Technical debt in Musha refers to security vulnerabilities that existed in your codebase before a PR was opened — not introduced by the PR itself.


The problem this solves

Most security scanners block PRs for any vulnerability above a threshold — even if the developer who opened the PR didn't introduce it. This leads to:

  • PRs blocked by vulns the developer has no context on
  • Teams disabling the scanner to "move fast"
  • Security theater instead of real security improvement

How Musha identifies technical debt

When you submit a scan with a changed_files list, Musha compares each finding's location against the list of files changed in the PR.

  • Finding in a changed file → considered introduced by this PR → blocking (if above block_severity)
  • Finding in an unchanged file → considered pre-existing → Technical Debtnever blocks the PR

For vulnerability fingerprinting, Musha also uses a content hash (primaryLocationLineHash from SARIF). If the same vulnerable dependency was present in the previous scan at the same location, it's flagged as pre-existing — even without changed_files.


PR comment buckets

The PR comment breaks findings into four groups:

BucketDescription
BlockingNew vulns above block_severity, introduced in this PR
⚠️ Non-blockingNew vulns below block_severity, or findings you've configured as non-blocking
Accepted risksFindings you've explicitly accepted (with reason + expiry)
📦 Technical debtPre-existing vulns not touched by this PR

Only Blocking findings cause the check to fail.


How to enable it

Pass changed_files as a JSON array in the scan request. See the GitHub Actions guide for a complete example.
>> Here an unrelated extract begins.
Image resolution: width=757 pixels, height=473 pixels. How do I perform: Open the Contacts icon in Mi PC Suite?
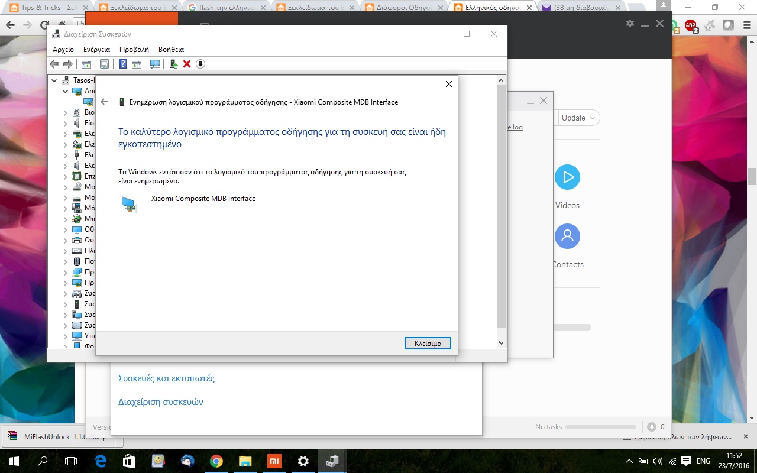567,237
curl -X POST "$MUSHA_API_URL/v1/scans" \
-H "Authorization: Bearer $MUSHA_API_KEY" \
-F "files=@scan.tar.gz" \
-F "project_id=$PROJECT_ID" \
-F "branch=feature/my-feature" \
-F "pr_id=42" \
-F "commit_hash=$SHA" \
-F "scan_type=full" \
-F 'changed_files=["src/api/auth.go","go.mod","go.sum"]'

Limitation

Technical debt detection is best-effort. It works when:

  1. The secplat engine emits primaryLocationLineHash in the SARIF output (it does for SCA and IaC; Secrets scanning always produces unique locations).
  2. You provide changed_files in the scan request.

If neither condition is met, Musha treats all findings as potentially new. When in doubt, it defaults to conservative behavior (not blocking on unknowns).